Plaintiff paid $1,500 in advance, received two shipments delivered, on May 14, and May 18, 1945, and paid for them on May 17 and May 21, 1945, respectively. After the second shipment, plaintiff inspected the goods, found them dirty, not up to sample, having pyroxylin coated centerpieces, and composed in part of sweepings, metal and rubber bits, and very short pieces, and complained thereof to defendant’s agent, demanding its money back and offering to return the goods. The latter assured it that the next lot would correspond to the sample, and said he would send a representative to inspect the goods, which he requested plaintiff to put aside for that purpose. On June 1, 1945, another shipment arrived, and plaintiff again inspected and complained. On June 18, 1945 a fourth shipment arrived. Shortly thereafter defendant inspected the goods, and offered plaintiff a credit for a portion thereof, conditioned on plaintiff’s segregating the useful from the useless goods. On July 24, 1945 plaintiff paid the balance owing for the last two shipments. On July 31, 1945 defendant made a final shipment for which plaintiff refused to pay, and the price of which is the amount demanded in the defendant’s counterclaim. Plaintiff counterclaimed for the return of all monies paid.

The disclaimer provisions of the “Troy” contract present an even stronger case for the defendant than did the “Chicago” contract. Plaintiff has not invoked section 44 of the Uniform Sales Act, N.Y. Personal Property Law, § 125, paragraph 3 of which permits a buyer to reject all goods delivered if some of them are goods of a description not included in the contract. It might have argued that the goods contracted for were “head harnesses”, and that since a portion of the goods delivered was not “head harnesses”, but rather metal bits and short strips, the buyer might properly reject the whole.

But plaintiff failed to exercise this power of rejection. Except for the last shipment, plaintiff rejected neither all nor a part of the goods delivered but paid for each soon after receipt, asking merely that a credit be given it for that portion of which it complained.1 It has failed to segregate, and hence has not established what proportion of those goods consisted of metal bits and short strips. , Ccmsequently it has not provided any measure for such a credit, even assuming that as a matter of law the contractual disclaimers did not bar such a claim.
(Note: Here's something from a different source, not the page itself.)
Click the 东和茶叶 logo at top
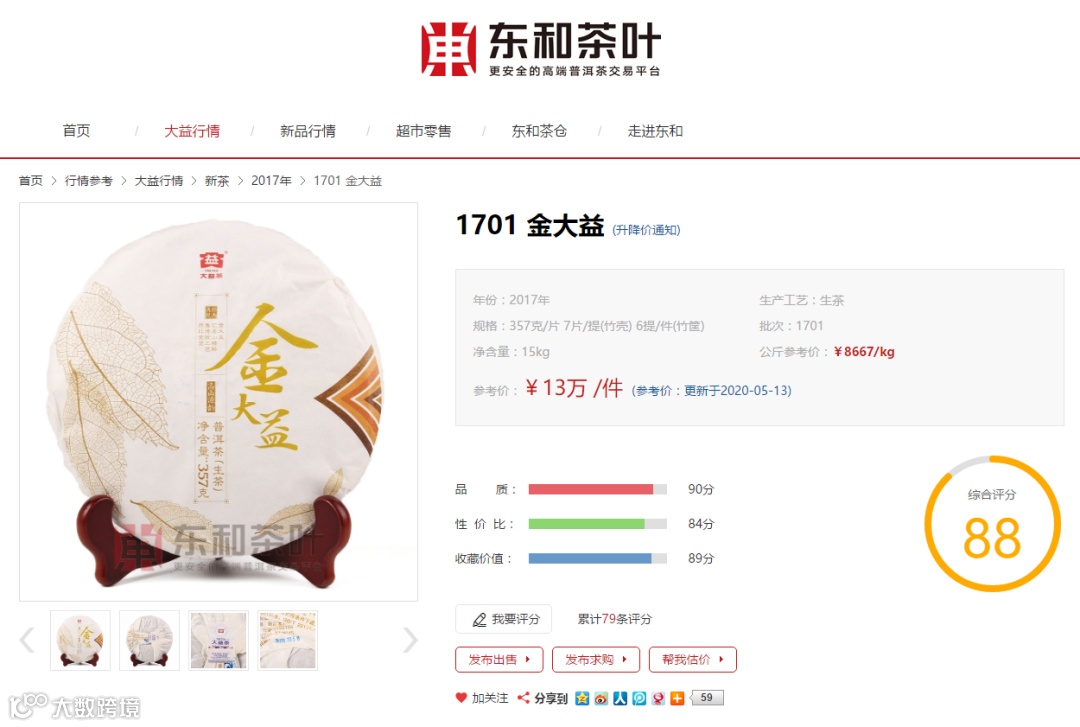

The plaintiff did refuse, however, to pay for the final shipment, and the evidence is sufficient to establish that “ * * * a lot of metal goods, ear pieces, mouth pieces, rubber tubes * * * ” were present, and that the plaintiff made timely discovery thereof and made a timely rejection. It cannot be said that he waived his right to reject. Nor does the contractual understanding that “ * * * the Government makes no guaranty, warranty, or representation, express or implied, as to the kind * * * ” of goods involved bar the right to reject goods of a nature different from those contracted for. Were a purchaser to buy a race horse under a contract containing such a disclaimer, and the seller to deliver a clotheshorse, no one would maintain that the buyer could not reject.

The plaintiff’s and defendant’s counterclaims are dismissed.

Judgment will be entered for the defendant dismissing the complaint and plaintiff’s counterclaim and for the plaintiff dismissing defendant’s counterclaim.

Submit findings on five days notice.

1. On redirect, plaintiff’s president testified as follows: “By Mr. Curtis: Q. * * * Isn’t it a fact that you refused to pay that amount because you had had oral conversations with Lieutenant Shapiro in which you agreed to pay for the goods you had received by July 24 subject to credits to be allowed by his inspecting officers and that no credits bad been made?” * * * “A. Yes, sir.”